Les pulpotomies seront bientôt monnaie courante. Dans mon cabinet d’endodontie, les patients les plus mécontents que je reçois sont ceux qui ont passé un horrible week-end/jour férié après une « obturation profonde » chez leur dentiste (par exemple un amalgame profond ou un composite dans une cavité profonde proche de la pulpe).  Je dirais que placer une obturation profonde dans une molaire cariée et espérer que tout ira bien, c’est s’exposer à des problèmes (et à des plaintes).
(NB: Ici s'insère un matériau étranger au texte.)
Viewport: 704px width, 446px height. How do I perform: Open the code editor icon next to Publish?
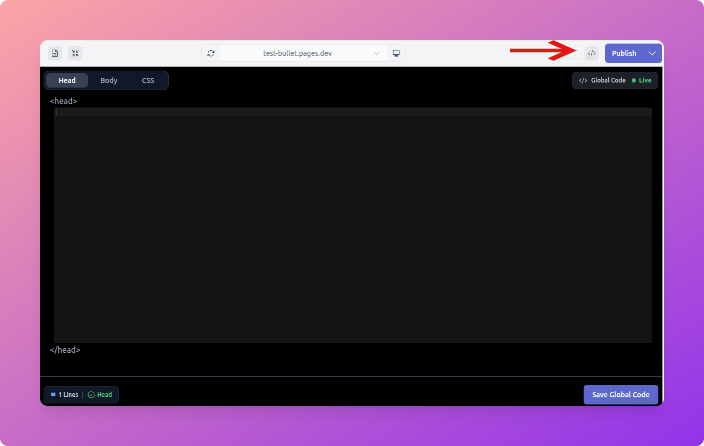coord(591,53)
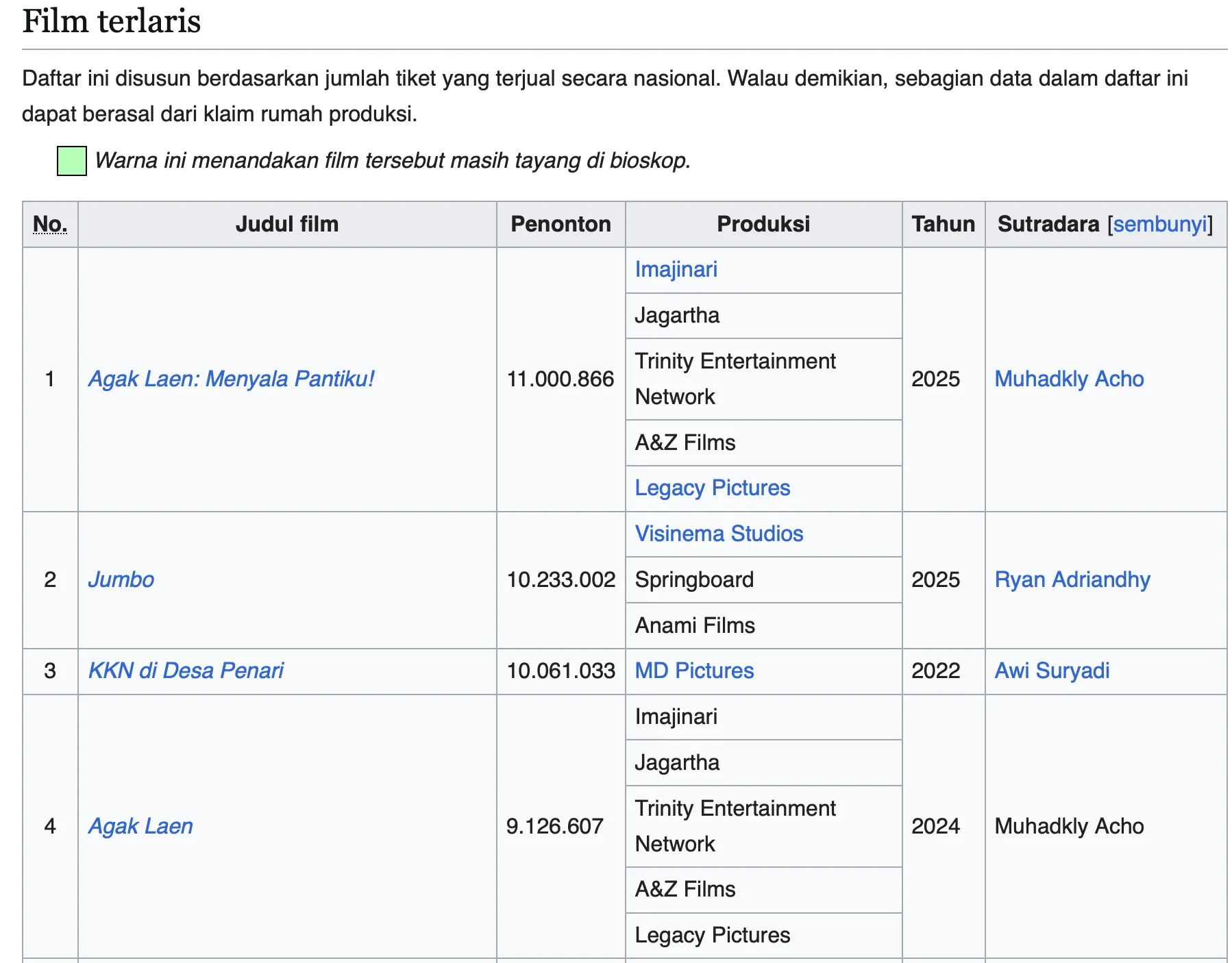
Task: Open director Muhadkly Acho's page link
Action: [x=1069, y=379]
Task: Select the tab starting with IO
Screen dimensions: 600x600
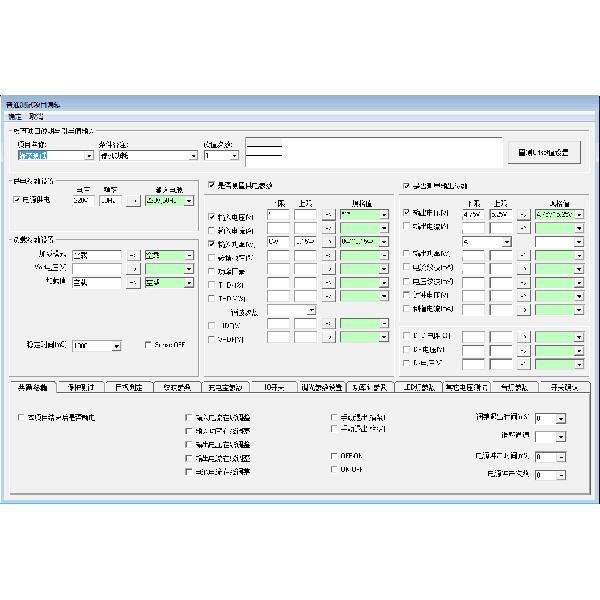Action: click(x=273, y=387)
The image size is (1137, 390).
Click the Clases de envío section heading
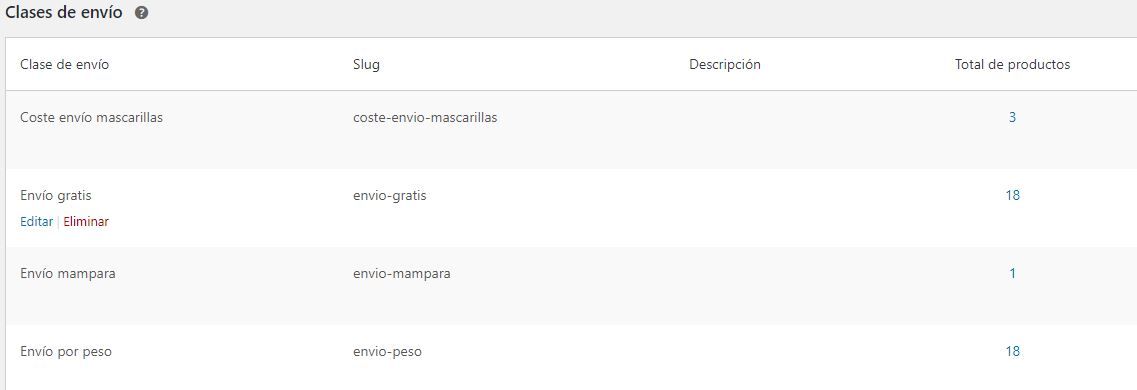tap(64, 13)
Je pense qu’en étant un peu plus proactif avec les caries profondes, en excisant la pulpe enflammée et en plaçant une restauration BiodentineTM sur une pulpe non enflammée, il est littéralement possible de « prendre le mal à la racine ».

(*). Biodentine est commercialisé par le laboratoire Septodont (58 r Pont de Créteil, 94100 Saint-Maur-des-Fossés – France)

Références

  1. Société britannique d’Endodontie (BES – British Endodontic Society) https://britishendodonticsociety.org.uk/_userfiles/pages/files/a4_bes_guidelines_2022_hyperlinked_final.pdf
  2. Asgary & Eghbal 2013, Asgary et al. 2015, 2017, 2018, Galani et al. 2017, Linsuwanont et al
  3. Ng Y-L, Mann V, Rahbaran S, Lewsey J, Gulabivala K. Outcome of primary root canal treatment: systematic review of the literature – Part 1. Effects of study characteristics on probability of success. International Endodontic Journal, 40, 921–939, 2007.